[Dataset excerpts]
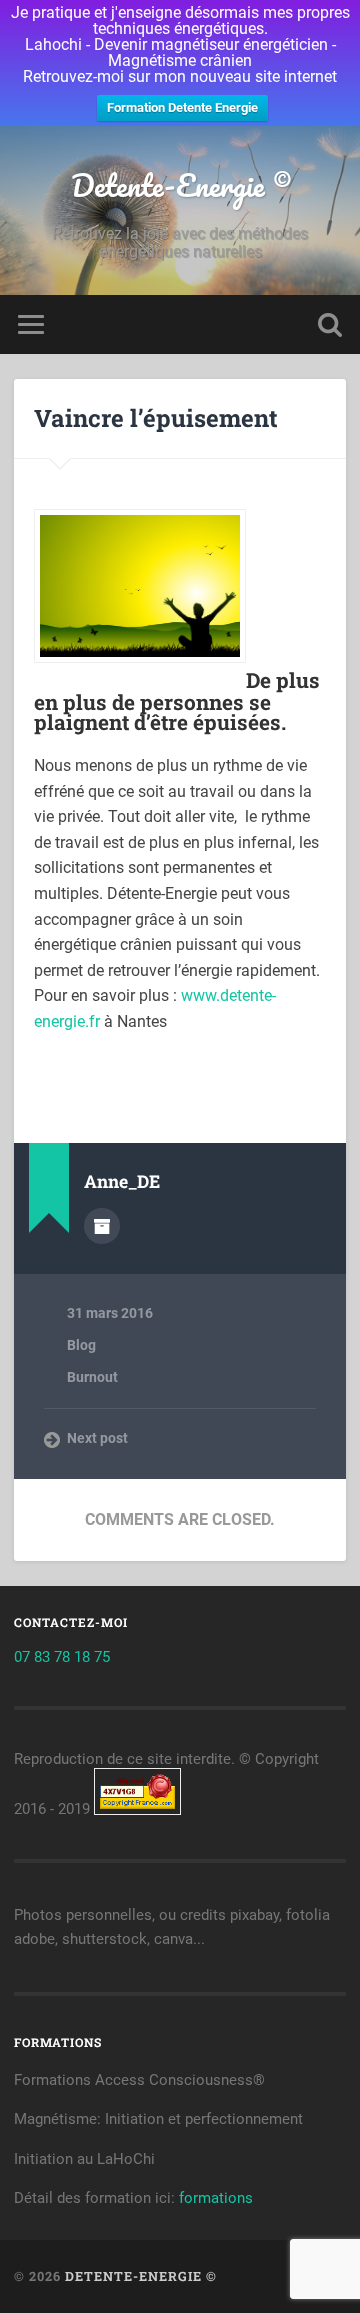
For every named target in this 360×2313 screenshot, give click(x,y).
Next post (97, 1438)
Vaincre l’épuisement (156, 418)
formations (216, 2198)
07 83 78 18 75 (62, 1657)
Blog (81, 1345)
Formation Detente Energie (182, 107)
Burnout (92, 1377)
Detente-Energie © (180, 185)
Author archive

## Exercise details
Return the preceding entries exactly, each word as given, but leave out any picture.

## Answer box
For every named target in this 360×2313 screenshot, give click(x,y).
Next post (97, 1438)
Vaincre l’épuisement (156, 418)
formations (216, 2198)
07 83 78 18 75 (62, 1657)
Blog (81, 1345)
Formation Detente Energie (182, 107)
Burnout (92, 1377)
Detente-Energie © (180, 185)
Author archive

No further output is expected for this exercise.